▸ **Consigne**
Dans l'extrait source, dans quel pays les auteurs ressentent-ils surtout l'impact de l'Union soviétique ?

▸ **Extrait source**
Valse avec Tashkent

par Elias Giudici et Michael Gowen · 23.09.2019

On est un peu déçus de ce qu’on a vu jusque-là je crois. Il y a comme un sentiment de désillusion depuis qu’on a traversé la Caspienne. Nous sommes toujours plus loin à la recherche de cet orient qu’on avait imaginé. A la place, on y voit que trop une version aseptisée et remodelée tant par l’URSS que par le gouvernement actuel. C’est pour sûr très fascinant mais un peu déroutant quand même. On n’imaginait pas autant ressentir l’impact de l’Union Soviétique, et surtout en Ouzbékistan. C’est beaucoup dans les détails.
Les noms de rues toutes semblables, le chemin de fer et les routes vétustes du Karakalpakstan, la désolante Mer d’Aral et cette tendance irritante qu’ont les choses ici à se répéter sans fin. Deux ou trois marques de cigarettes, une marque de chips et de chewing-gum, les mêmes plovs et les mêmes chachliks, les mêmes Chevrolets blanches dans les mêmes stations de méthane encore et encore.

▸ **Données fournies**

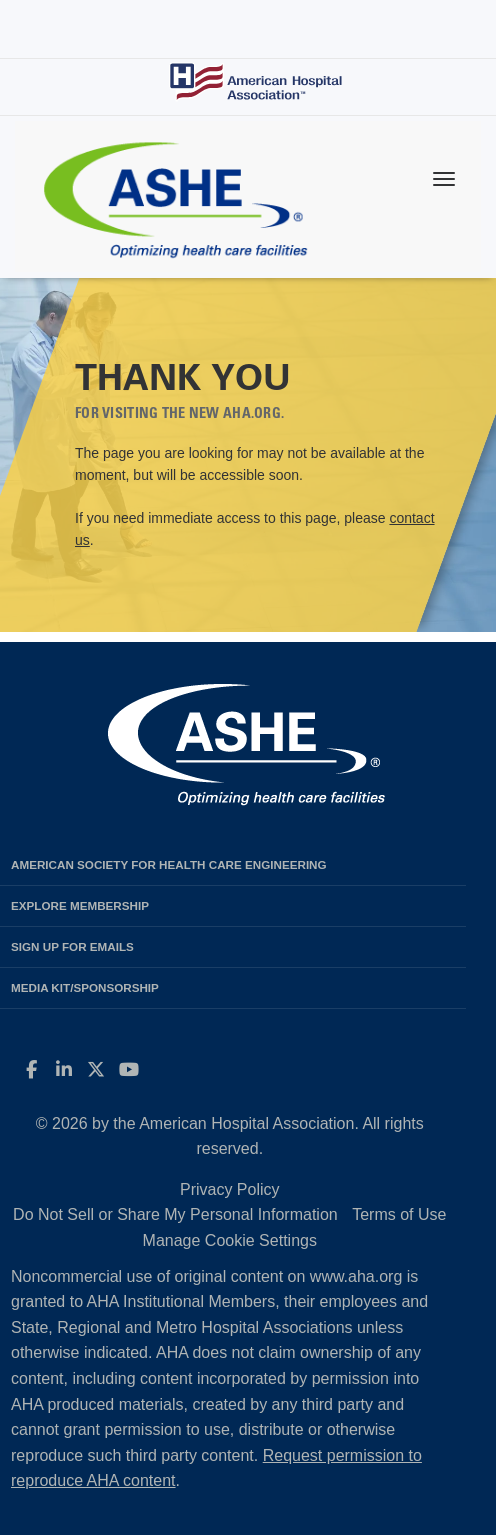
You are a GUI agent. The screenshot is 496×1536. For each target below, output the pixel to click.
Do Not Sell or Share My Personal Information (175, 1214)
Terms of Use (399, 1214)
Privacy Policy (230, 1189)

▸ **Résultat**
En Ouzbékistan.